Foto tratta da Catania di Federico de Roberto, Pellicanolibri

Vanno pure ricordati edifici come quello del giornale «La Sicilia» sulla circonvallazione est e la nuova chiesa di S. Euplio opere dell’architetto Raffaele Leone.
Per concludere aggiungiamo che sebbene Catania vanti grandi tradizioni letterarie, potendo annoverare fra i suoi figli illustri uomini come Domenico Tempio, Giovanni Verga, Mario Rapisardi, Federico De Roberto, oggi questa tradizione si è un po' perduta.
Comunque da qualche anno è rinato l’amore per il teatro ed oltre a quello lirico, il «Massimo», ed a quello ufficiale per la prosa, lo «Stabile» ne sono sorti innumerevoli altri come il «Teatro Club» a piazza S. Placido, il «Piccolo Teatro» in via Costanzo, e gruppi sperimentali e d’avanguardia, diciamo senza sede.

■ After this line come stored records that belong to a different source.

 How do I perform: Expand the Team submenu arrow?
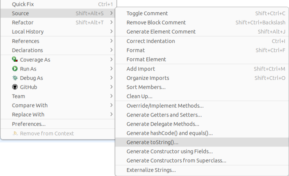pos(111,96)
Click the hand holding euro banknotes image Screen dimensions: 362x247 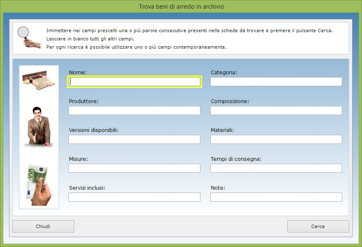coord(39,185)
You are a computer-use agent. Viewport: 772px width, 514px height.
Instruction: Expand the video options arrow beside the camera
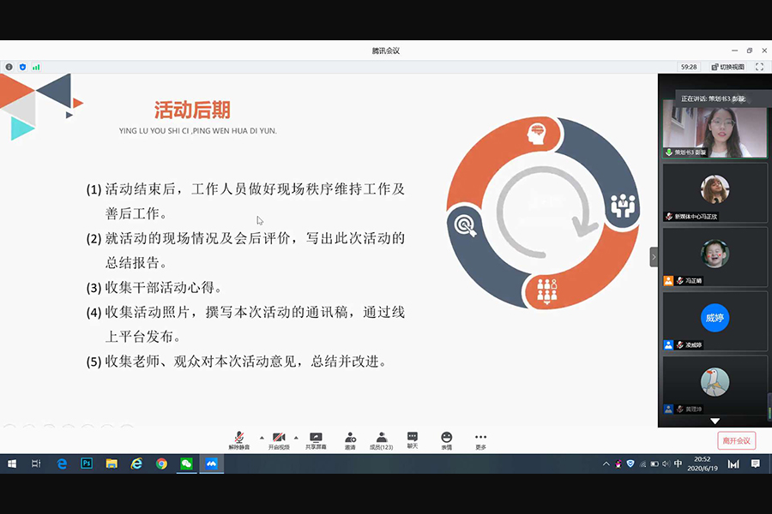click(296, 437)
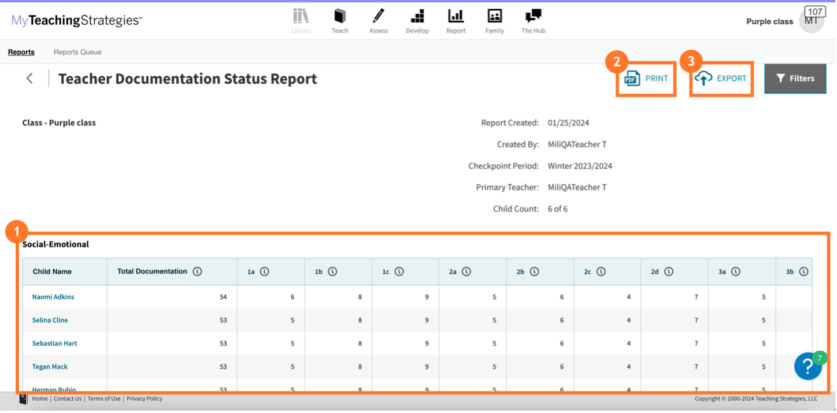Screen dimensions: 837x413
Task: Open the Terms of Use page
Action: point(104,399)
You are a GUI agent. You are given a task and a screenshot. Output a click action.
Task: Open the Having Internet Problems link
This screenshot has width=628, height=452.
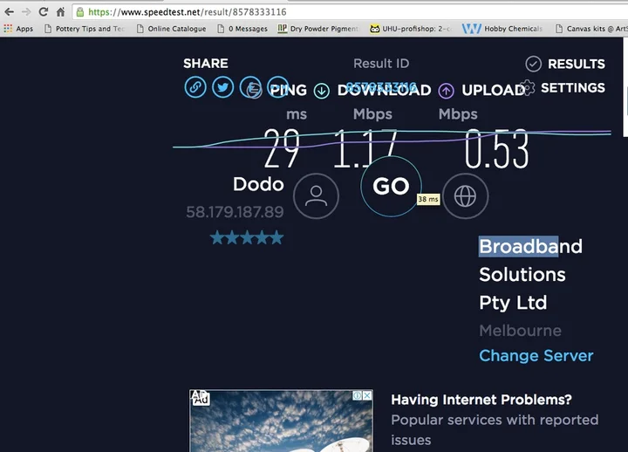click(481, 400)
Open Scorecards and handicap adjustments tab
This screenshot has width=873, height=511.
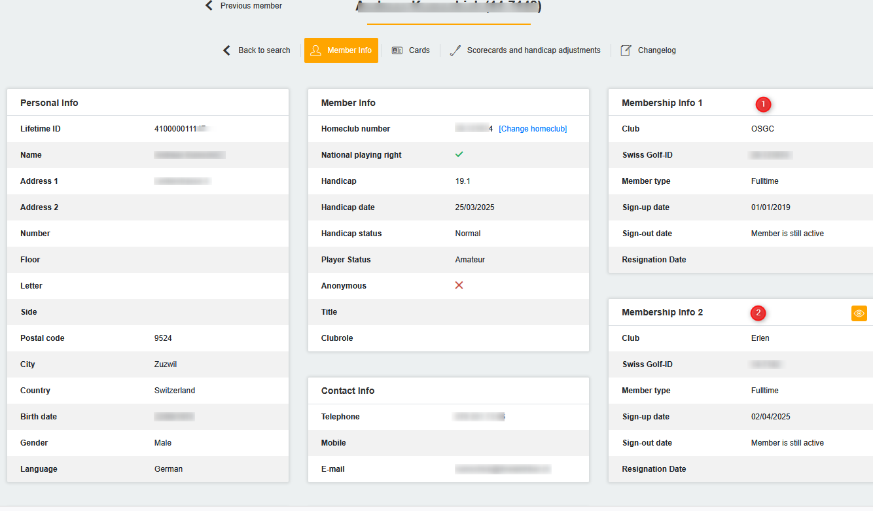(x=533, y=50)
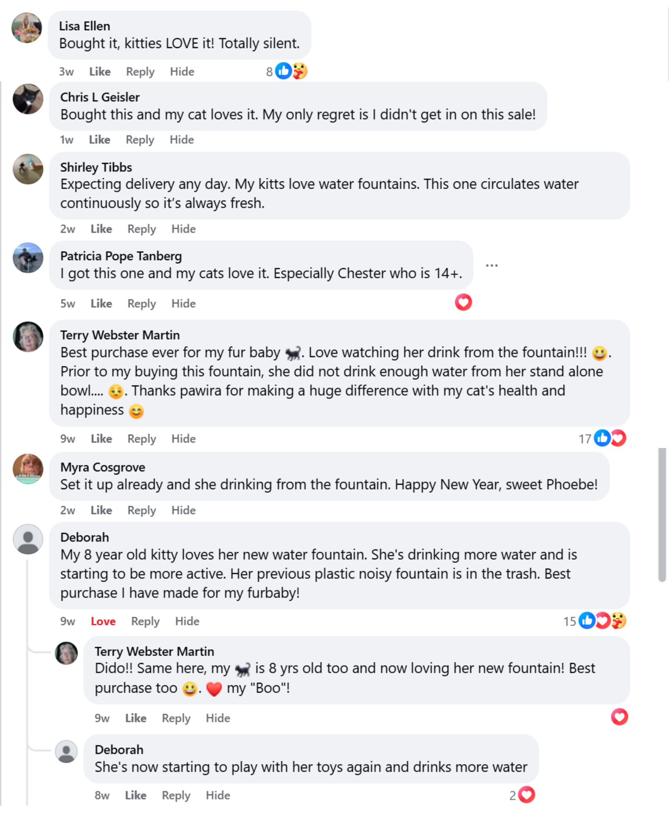Click the vertical scrollbar thumb

(662, 514)
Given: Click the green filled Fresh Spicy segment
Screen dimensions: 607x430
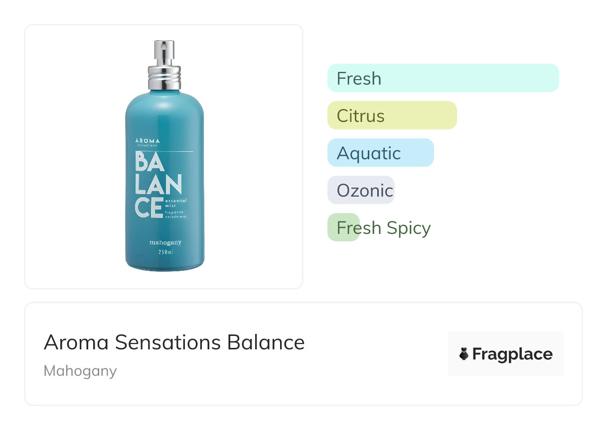Looking at the screenshot, I should pyautogui.click(x=343, y=227).
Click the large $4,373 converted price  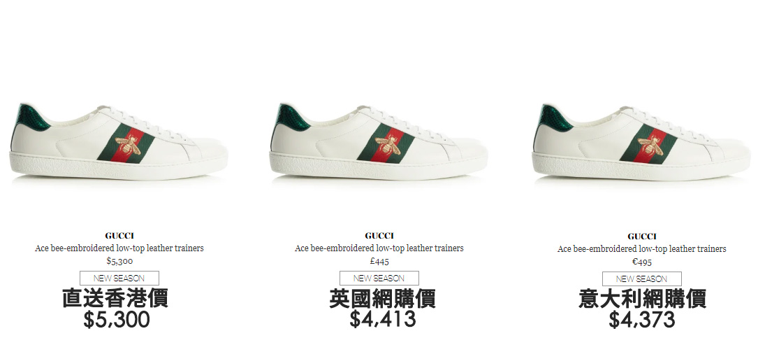(x=642, y=319)
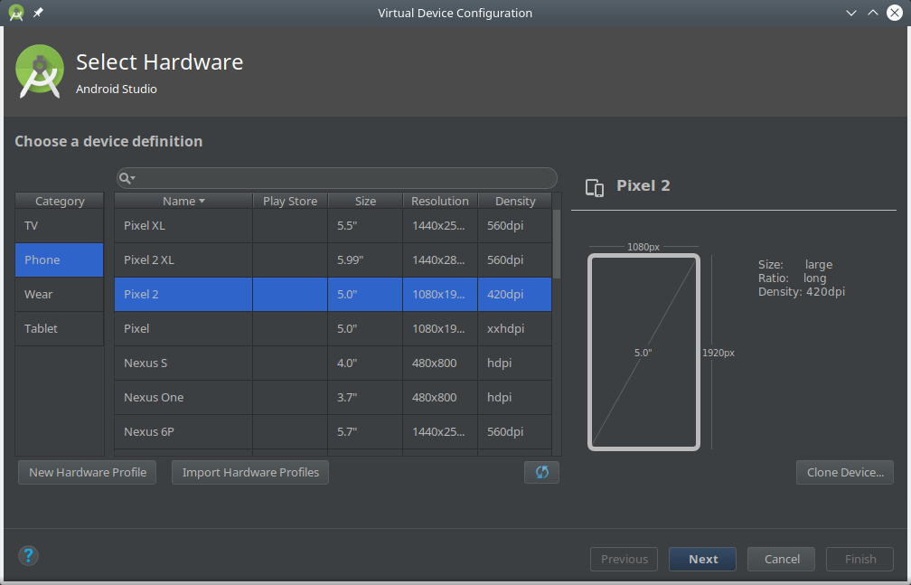
Task: Click Import Hardware Profiles
Action: [x=249, y=472]
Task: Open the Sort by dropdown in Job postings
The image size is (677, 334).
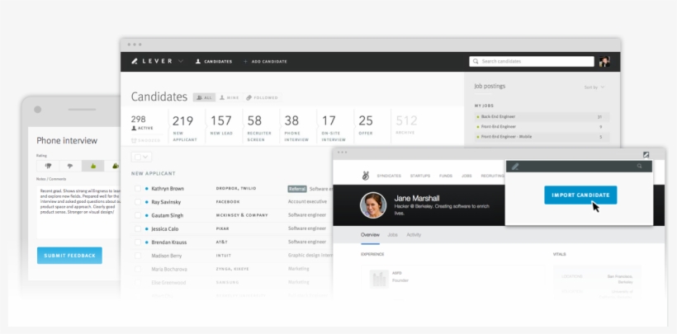Action: tap(594, 87)
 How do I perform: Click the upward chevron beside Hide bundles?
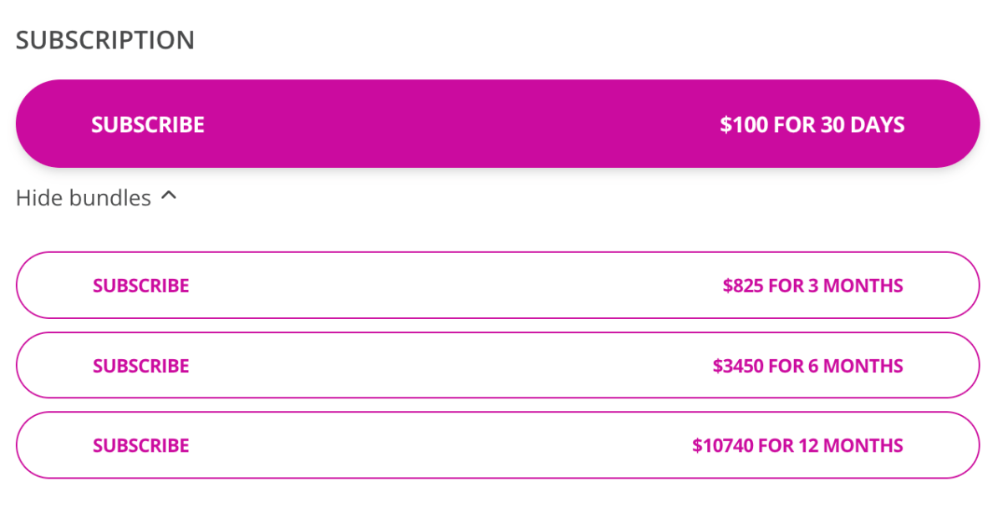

In conclusione, noi che scriviamo e che siamo catanesi auguriamo che le cose buone della nostra città non vengano ancor più trascurate e diciamo chiaramente che il motivo principale che ci ha spinto a compiere la nostra fatica era proprio di portare a conoscenza ciò che giorno per giorno abbiamo sotto gli occhi senza accorgercene.